Prompt: Convert the lines into a numbered list, starting at the first line and ending at the line containing "(x=992, y=125)". Include both of those lines and leave out any blank ones.

>> Begin Supplied records

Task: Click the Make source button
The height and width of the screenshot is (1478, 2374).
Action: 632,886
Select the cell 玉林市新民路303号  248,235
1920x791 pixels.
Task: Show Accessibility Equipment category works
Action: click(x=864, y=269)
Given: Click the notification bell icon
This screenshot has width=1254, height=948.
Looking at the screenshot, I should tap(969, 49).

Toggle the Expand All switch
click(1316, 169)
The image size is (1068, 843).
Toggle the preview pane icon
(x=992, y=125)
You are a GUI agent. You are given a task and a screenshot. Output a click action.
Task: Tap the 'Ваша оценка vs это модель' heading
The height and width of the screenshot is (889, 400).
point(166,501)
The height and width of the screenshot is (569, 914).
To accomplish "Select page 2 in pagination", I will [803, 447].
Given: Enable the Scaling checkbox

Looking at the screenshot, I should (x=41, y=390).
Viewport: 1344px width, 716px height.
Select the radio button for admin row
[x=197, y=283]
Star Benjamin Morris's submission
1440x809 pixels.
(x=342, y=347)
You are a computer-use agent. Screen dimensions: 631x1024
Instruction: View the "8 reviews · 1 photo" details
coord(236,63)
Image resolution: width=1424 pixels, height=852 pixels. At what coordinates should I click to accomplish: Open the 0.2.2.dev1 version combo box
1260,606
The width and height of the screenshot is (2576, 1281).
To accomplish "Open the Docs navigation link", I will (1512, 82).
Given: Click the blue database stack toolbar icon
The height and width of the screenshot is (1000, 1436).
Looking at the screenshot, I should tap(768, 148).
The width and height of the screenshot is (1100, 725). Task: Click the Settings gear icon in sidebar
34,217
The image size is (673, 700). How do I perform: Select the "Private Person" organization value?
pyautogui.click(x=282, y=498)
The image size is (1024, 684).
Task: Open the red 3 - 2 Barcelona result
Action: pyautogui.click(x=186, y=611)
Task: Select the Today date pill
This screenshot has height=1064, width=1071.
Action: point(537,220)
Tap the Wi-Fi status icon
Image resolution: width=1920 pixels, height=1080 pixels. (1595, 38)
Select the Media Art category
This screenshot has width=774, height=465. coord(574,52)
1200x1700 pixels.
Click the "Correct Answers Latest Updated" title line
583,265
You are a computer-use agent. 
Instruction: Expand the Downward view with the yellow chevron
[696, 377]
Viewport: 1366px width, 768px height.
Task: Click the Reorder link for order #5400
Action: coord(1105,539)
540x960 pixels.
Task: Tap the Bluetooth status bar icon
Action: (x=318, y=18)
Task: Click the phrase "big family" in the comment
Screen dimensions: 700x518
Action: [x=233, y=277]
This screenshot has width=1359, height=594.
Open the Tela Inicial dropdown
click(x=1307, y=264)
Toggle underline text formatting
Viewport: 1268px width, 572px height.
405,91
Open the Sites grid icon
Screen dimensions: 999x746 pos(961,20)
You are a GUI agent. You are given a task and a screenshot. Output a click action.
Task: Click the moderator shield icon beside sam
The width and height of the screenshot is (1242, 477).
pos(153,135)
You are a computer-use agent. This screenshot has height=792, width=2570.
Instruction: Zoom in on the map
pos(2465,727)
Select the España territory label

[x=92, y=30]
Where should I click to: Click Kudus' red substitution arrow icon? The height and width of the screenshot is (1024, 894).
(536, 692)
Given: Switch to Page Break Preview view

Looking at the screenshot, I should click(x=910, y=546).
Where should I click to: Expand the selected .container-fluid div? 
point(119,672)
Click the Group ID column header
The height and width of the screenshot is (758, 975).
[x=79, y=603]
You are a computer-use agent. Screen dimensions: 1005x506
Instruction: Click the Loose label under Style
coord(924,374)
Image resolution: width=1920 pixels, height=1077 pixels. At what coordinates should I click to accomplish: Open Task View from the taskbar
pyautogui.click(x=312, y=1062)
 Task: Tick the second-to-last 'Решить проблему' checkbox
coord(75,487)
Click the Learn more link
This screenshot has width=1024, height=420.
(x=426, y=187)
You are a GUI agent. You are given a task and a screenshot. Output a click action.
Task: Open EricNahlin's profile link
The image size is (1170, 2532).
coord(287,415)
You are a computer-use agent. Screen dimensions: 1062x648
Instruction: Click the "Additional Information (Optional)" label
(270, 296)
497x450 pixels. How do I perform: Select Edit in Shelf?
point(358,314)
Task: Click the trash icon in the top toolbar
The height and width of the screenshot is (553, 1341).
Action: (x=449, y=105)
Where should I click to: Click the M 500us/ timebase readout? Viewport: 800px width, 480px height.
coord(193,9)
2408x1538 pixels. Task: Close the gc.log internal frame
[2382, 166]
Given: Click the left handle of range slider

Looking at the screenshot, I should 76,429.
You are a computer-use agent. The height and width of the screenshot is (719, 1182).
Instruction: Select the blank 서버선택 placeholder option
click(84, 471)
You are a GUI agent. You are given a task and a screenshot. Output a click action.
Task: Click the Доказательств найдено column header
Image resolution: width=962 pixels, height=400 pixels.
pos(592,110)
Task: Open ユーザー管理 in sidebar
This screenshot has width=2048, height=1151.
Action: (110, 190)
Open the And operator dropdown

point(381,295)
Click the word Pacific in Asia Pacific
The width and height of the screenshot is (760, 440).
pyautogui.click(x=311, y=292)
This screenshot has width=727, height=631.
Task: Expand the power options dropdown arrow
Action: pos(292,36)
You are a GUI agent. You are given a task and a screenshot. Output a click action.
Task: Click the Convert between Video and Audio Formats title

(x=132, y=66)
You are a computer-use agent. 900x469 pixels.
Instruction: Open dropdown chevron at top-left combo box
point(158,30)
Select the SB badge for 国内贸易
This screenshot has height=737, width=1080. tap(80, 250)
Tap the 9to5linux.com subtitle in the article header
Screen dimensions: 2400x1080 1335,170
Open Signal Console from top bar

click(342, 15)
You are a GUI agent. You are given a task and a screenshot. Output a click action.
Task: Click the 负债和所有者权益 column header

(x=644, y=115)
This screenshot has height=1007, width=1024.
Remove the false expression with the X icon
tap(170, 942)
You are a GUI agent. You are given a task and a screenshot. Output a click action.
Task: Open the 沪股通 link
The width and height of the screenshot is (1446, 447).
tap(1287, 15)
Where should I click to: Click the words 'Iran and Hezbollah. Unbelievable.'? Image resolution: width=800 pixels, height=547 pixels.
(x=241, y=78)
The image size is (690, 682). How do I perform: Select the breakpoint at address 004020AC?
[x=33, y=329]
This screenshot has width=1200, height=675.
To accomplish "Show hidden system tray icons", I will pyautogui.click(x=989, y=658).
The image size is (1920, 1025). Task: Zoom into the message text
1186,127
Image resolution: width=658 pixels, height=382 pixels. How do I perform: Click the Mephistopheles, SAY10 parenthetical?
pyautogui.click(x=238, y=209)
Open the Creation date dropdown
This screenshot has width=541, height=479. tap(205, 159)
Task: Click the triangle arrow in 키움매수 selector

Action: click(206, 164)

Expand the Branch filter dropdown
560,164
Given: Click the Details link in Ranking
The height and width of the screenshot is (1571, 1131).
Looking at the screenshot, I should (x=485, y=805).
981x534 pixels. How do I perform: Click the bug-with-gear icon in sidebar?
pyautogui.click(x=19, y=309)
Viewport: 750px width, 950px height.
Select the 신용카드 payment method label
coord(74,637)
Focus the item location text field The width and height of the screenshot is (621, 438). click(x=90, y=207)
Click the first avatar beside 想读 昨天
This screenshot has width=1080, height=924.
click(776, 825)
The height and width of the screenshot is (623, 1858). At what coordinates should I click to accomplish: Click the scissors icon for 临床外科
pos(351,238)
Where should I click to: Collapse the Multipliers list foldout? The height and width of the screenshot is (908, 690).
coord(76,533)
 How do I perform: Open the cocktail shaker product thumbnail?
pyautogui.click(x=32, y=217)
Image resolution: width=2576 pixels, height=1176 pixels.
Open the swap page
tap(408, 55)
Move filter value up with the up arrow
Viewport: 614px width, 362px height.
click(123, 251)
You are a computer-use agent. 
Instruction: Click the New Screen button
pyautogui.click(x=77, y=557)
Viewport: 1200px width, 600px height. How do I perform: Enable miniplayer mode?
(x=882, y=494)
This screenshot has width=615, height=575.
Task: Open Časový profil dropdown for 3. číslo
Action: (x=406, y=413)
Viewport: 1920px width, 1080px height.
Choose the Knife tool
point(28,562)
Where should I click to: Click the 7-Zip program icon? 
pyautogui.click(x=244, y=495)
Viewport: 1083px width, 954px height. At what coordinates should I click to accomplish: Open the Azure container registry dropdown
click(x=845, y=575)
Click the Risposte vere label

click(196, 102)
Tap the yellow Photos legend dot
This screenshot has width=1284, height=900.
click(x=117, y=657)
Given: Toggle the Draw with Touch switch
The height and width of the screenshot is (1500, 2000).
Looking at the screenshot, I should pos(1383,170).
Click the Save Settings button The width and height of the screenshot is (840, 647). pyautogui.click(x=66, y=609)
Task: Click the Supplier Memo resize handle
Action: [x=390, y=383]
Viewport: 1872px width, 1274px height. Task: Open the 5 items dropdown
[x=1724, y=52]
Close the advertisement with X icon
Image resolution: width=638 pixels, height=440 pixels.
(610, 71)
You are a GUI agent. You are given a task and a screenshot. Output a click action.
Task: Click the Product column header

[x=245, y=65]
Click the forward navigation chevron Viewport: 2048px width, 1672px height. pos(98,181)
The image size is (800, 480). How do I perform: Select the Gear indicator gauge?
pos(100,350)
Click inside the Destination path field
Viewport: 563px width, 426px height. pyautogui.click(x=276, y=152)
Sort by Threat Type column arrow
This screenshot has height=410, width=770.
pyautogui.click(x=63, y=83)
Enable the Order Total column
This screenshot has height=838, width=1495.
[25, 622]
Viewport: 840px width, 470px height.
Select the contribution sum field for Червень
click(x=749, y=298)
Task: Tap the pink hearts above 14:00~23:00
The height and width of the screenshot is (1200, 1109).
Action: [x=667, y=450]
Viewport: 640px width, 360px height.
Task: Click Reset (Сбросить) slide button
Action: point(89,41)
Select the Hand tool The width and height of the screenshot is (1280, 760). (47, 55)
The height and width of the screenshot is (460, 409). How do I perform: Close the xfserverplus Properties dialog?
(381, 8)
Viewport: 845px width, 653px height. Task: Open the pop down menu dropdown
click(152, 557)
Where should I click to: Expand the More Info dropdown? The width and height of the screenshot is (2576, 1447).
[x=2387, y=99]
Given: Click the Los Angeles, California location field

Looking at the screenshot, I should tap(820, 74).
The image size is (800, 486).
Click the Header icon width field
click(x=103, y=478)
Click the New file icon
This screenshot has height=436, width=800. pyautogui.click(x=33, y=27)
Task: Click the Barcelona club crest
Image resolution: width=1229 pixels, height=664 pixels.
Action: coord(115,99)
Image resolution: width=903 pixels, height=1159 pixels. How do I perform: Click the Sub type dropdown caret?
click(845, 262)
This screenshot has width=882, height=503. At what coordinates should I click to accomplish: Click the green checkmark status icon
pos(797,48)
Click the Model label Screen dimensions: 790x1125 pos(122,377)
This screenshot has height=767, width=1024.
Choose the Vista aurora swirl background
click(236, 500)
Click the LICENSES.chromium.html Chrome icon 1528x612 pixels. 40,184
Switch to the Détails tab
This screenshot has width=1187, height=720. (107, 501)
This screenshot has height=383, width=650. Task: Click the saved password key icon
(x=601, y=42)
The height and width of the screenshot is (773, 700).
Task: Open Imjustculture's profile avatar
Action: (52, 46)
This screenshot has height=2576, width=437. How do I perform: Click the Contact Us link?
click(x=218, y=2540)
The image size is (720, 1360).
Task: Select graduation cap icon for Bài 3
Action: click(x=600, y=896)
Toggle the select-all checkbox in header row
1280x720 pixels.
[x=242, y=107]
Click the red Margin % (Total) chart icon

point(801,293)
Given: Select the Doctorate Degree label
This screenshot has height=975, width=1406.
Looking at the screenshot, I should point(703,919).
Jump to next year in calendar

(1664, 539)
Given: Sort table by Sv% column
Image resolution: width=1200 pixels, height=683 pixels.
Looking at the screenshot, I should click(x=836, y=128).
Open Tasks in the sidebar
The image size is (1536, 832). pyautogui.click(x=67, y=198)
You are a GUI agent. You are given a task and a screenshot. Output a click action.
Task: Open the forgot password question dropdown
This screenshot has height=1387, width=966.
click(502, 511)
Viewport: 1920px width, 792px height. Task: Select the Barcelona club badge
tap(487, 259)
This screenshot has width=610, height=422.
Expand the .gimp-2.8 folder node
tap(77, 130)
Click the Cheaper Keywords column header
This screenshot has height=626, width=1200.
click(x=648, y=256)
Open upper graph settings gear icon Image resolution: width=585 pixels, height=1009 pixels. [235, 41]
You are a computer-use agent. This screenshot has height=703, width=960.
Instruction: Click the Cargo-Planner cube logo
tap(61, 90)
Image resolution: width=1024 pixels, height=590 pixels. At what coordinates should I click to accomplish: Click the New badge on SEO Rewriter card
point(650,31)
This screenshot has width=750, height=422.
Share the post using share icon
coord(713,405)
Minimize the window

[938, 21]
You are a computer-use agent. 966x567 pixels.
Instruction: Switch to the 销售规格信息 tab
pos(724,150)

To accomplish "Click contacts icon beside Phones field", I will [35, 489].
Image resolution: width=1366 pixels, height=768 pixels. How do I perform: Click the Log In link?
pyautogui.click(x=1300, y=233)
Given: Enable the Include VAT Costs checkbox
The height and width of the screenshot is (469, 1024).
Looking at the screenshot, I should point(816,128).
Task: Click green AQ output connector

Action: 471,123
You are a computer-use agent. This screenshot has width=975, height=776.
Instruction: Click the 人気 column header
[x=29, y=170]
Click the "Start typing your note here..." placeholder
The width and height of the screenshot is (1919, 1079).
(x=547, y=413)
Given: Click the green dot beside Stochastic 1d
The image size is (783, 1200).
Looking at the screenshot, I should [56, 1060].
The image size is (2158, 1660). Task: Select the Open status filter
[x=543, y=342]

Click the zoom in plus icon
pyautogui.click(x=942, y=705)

>> End Supplied records

Exercise solution:
1. Task: Click the Make source button
2. The height and width of the screenshot is (1478, 2374).
3. Action: 632,886
4. Select the cell 玉林市新民路303号  248,235
5. 1920x791 pixels.
6. Task: Show Accessibility Equipment category works
7. Action: click(x=864, y=269)
8. Given: Click the notification bell icon
9. This screenshot has width=1254, height=948.
10. Looking at the screenshot, I should tap(969, 49).
11. Toggle the Expand All switch
12. click(1316, 169)
13. The image size is (1068, 843).
14. Toggle the preview pane icon
15. (x=992, y=125)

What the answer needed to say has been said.